## EXERCISE INSTRUCTIONS
Each of the records below must be reproduced verbatim.

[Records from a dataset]
********
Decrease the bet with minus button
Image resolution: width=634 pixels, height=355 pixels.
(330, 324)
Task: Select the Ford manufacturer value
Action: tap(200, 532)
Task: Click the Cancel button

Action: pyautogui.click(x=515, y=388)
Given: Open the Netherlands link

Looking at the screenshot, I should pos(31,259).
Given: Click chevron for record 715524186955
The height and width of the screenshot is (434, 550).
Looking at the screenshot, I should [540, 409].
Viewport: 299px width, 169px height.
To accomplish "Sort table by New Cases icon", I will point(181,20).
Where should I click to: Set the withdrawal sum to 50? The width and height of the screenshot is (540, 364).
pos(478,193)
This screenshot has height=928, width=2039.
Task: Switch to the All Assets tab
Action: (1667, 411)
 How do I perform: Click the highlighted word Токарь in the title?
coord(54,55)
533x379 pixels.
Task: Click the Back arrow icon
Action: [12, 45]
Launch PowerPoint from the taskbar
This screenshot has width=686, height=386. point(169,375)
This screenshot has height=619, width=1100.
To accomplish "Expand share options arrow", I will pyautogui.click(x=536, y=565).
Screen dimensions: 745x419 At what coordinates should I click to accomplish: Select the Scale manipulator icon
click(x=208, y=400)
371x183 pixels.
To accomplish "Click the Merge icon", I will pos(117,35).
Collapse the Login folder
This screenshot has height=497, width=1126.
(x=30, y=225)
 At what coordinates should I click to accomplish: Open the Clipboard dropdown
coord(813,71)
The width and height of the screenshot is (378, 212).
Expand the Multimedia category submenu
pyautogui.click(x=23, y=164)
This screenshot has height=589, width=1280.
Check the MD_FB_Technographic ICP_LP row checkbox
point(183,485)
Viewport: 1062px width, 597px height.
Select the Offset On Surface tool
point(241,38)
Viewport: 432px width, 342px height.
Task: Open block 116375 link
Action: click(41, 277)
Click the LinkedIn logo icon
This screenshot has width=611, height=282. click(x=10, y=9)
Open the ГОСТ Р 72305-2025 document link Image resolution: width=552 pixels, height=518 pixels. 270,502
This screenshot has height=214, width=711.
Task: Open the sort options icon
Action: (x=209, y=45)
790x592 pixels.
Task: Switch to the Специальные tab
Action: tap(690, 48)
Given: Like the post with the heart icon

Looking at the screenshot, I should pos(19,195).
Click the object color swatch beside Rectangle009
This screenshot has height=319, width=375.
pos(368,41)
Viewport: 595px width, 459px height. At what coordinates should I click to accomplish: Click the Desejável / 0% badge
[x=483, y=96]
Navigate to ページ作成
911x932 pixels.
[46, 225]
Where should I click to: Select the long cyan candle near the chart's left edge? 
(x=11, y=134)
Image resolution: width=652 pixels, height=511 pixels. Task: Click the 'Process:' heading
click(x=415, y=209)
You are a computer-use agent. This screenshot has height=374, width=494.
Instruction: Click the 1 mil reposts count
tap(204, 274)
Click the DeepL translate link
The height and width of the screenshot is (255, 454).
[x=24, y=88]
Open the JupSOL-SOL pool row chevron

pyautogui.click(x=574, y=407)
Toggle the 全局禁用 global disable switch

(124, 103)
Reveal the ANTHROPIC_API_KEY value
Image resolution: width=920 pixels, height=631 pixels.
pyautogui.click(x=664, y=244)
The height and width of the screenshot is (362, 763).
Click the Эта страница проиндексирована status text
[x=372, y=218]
********
## COMPLETED EXERCISE
Decrease the bet with minus button
Image resolution: width=634 pixels, height=355 pixels.
(330, 324)
Task: Select the Ford manufacturer value
Action: tap(200, 532)
Task: Click the Cancel button

Action: pyautogui.click(x=515, y=388)
Given: Open the Netherlands link

Looking at the screenshot, I should pos(31,259).
Given: Click chevron for record 715524186955
The height and width of the screenshot is (434, 550).
Looking at the screenshot, I should [540, 409].
Viewport: 299px width, 169px height.
To accomplish "Sort table by New Cases icon", I will point(181,20).
Where should I click to: Set the withdrawal sum to 50? The width and height of the screenshot is (540, 364).
pos(478,193)
This screenshot has height=928, width=2039.
Task: Switch to the All Assets tab
Action: (1667, 411)
 How do I perform: Click the highlighted word Токарь in the title?
coord(54,55)
533x379 pixels.
Task: Click the Back arrow icon
Action: [12, 45]
Launch PowerPoint from the taskbar
This screenshot has width=686, height=386. point(169,375)
This screenshot has height=619, width=1100.
To accomplish "Expand share options arrow", I will pyautogui.click(x=536, y=565).
Screen dimensions: 745x419 At what coordinates should I click to accomplish: Select the Scale manipulator icon
click(x=208, y=400)
371x183 pixels.
To accomplish "Click the Merge icon", I will pos(117,35).
Collapse the Login folder
This screenshot has height=497, width=1126.
(x=30, y=225)
 At what coordinates should I click to accomplish: Open the Clipboard dropdown
coord(813,71)
The width and height of the screenshot is (378, 212).
Expand the Multimedia category submenu
pyautogui.click(x=23, y=164)
This screenshot has height=589, width=1280.
Check the MD_FB_Technographic ICP_LP row checkbox
point(183,485)
Viewport: 1062px width, 597px height.
Select the Offset On Surface tool
point(241,38)
Viewport: 432px width, 342px height.
Task: Open block 116375 link
Action: click(41, 277)
Click the LinkedIn logo icon
This screenshot has width=611, height=282. click(x=10, y=9)
Open the ГОСТ Р 72305-2025 document link Image resolution: width=552 pixels, height=518 pixels. 270,502
This screenshot has height=214, width=711.
Task: Open the sort options icon
Action: (x=209, y=45)
790x592 pixels.
Task: Switch to the Специальные tab
Action: tap(690, 48)
Given: Like the post with the heart icon

Looking at the screenshot, I should pos(19,195).
Click the object color swatch beside Rectangle009
This screenshot has height=319, width=375.
pos(368,41)
Viewport: 595px width, 459px height. At what coordinates should I click to accomplish: Click the Desejável / 0% badge
[x=483, y=96]
Navigate to ページ作成
911x932 pixels.
[46, 225]
Where should I click to: Select the long cyan candle near the chart's left edge? 
(x=11, y=134)
Image resolution: width=652 pixels, height=511 pixels. Task: Click the 'Process:' heading
click(x=415, y=209)
You are a computer-use agent. This screenshot has height=374, width=494.
Instruction: Click the 1 mil reposts count
tap(204, 274)
Click the DeepL translate link
The height and width of the screenshot is (255, 454).
[x=24, y=88]
Open the JupSOL-SOL pool row chevron

pyautogui.click(x=574, y=407)
Toggle the 全局禁用 global disable switch

(124, 103)
Reveal the ANTHROPIC_API_KEY value
Image resolution: width=920 pixels, height=631 pixels.
pyautogui.click(x=664, y=244)
The height and width of the screenshot is (362, 763).
Click the Эта страница проиндексирована status text
[x=372, y=218]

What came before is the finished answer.